▶ What you will do: The answer must be an exact copy of the lines from the one with "Choose the 1M time range" through the final line of the records below, with no pictures.

▶ Listed entries:

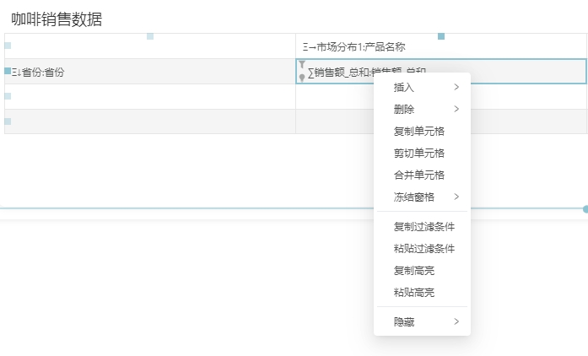This screenshot has width=588, height=356.
Task: Open the 隐藏 submenu
Action: coord(422,321)
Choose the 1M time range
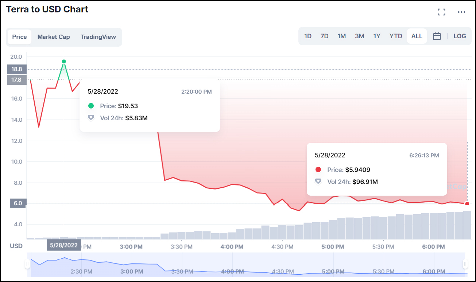The width and height of the screenshot is (476, 282). point(341,36)
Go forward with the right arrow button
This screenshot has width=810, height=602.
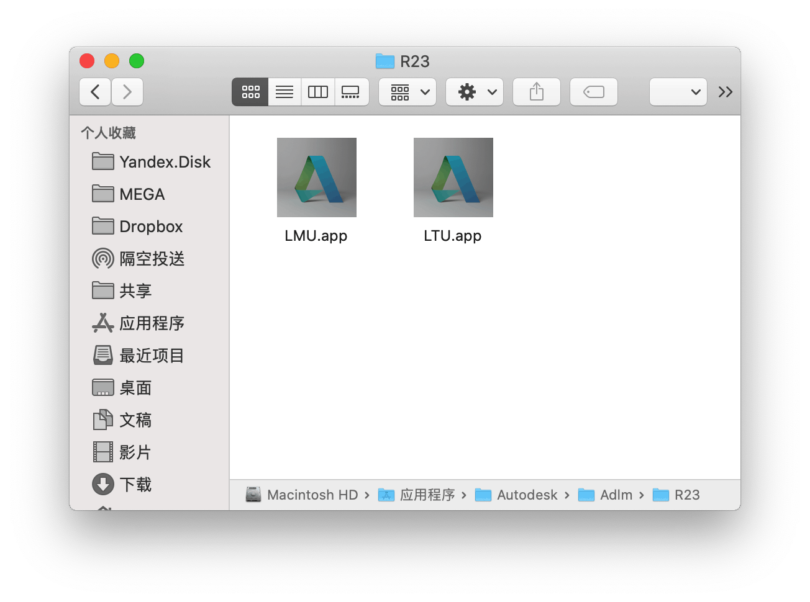click(127, 92)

▶ Exercise result:
Choose the 1M time range
The width and height of the screenshot is (476, 282). point(341,36)
Go forward with the right arrow button
This screenshot has width=810, height=602.
click(127, 92)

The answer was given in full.